Research
5 min read

Financial advice on housing is fragmented. The push toward sustainability is making this painfully clear.

Housing prices are rising. Mortgage rates are rising along with them. So is the required down payment. For first-time homebuyers, this often means one thing: going all-in on the house. Professor  Brounen recently analyzed the consequences of this in AMweb. Saving for retirement? Later. Insurance? Later. Making the home more sustainable? First, just buy it. His conclusion: financial guidance regarding housing is structurally fragmented. The mortgage dominates the conversation. Everything else fades into the background.


He’s right. But the problem extends beyond first-time homebuyers alone.

Nobody buys a house to get stuck

For many people, buying a home is the biggest financial decision they’ll ever make. Yet professional guidance ends the moment the keys are handed over.

The mortgage advisor disappears. What remains is a household that has to figure out on its own how to manage its biggest asset. Which investments are smart. What the returns are. How the choices are connected. No one buys a home just to get stuck afterward.

Those with money get a plan. The rest get monthly bills.

Take sustainability measures, for example.
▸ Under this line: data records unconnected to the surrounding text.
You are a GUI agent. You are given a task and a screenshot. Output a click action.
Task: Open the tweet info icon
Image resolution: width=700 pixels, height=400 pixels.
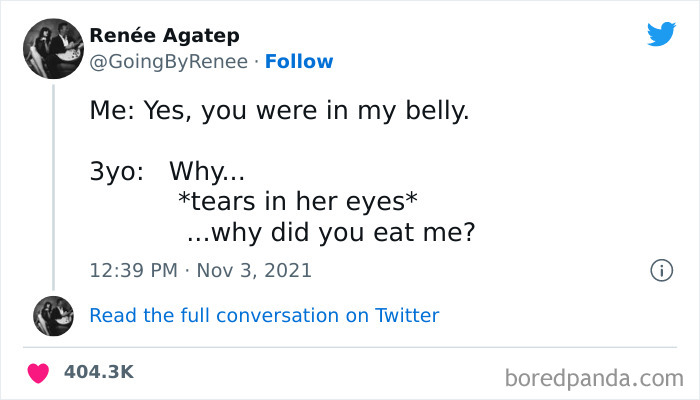tap(660, 270)
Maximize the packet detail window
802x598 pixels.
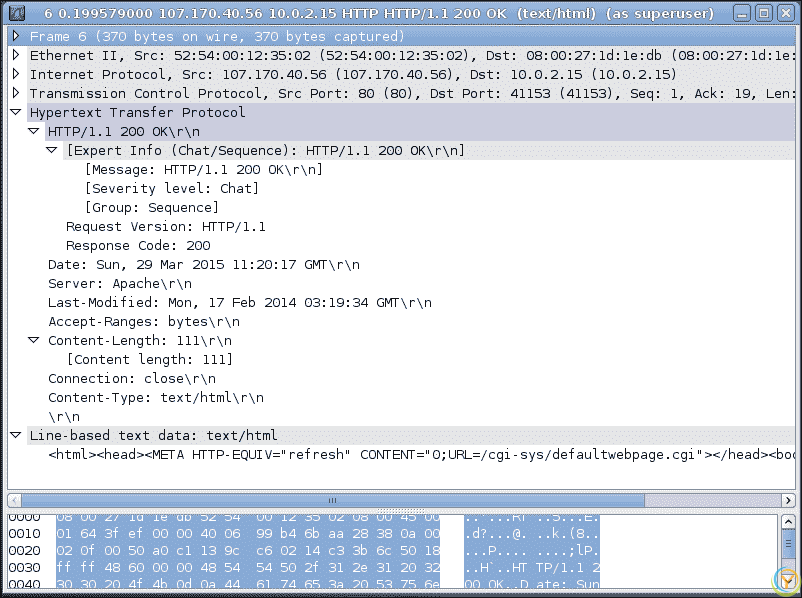click(762, 14)

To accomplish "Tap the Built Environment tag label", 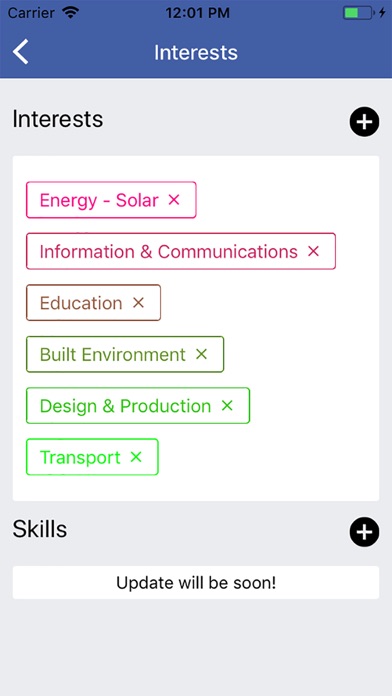I will click(113, 355).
For many households, this is the biggest financial decision after the mortgage itself. But who actually keeps an eye on the big picture? The mortgage advisor is gone. The bank focuses on the bill. The subsidy programs focus on the regulations. The installer focuses on the installation. No one looks at the whole picture.

Wealthy households often receive financial advice early on—with a plan for their assets and the long term. The middle class has to piece everything together on their own. That is the real problem.
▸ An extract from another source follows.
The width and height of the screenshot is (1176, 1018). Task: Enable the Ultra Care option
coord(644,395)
Financial decisions related to housing have become isolated islands. While a home is, of course, a single entity. The energy bill. Your monthly expenses. What you pay now. And what you’ll have left later. Everything is interconnected. But the big picture? It doesn’t exist.

Uncoordinated decisions are costly

Pien and Joost are insulating their home because their energy bills are rising. Two years later, they install solar panels. Then a heat pump. Logical steps. But lacking cohesion.

If you calculate all the measures at once, you’ll see different numbers than if you look at them one by one. The question shifts from “Can I afford this?” to “Is this a smart investment in my home?”

Then, making your home more sustainable goes from “yikes, expensive” to “actually, it makes sense.”

Life events call for financial advice. So does sustainability.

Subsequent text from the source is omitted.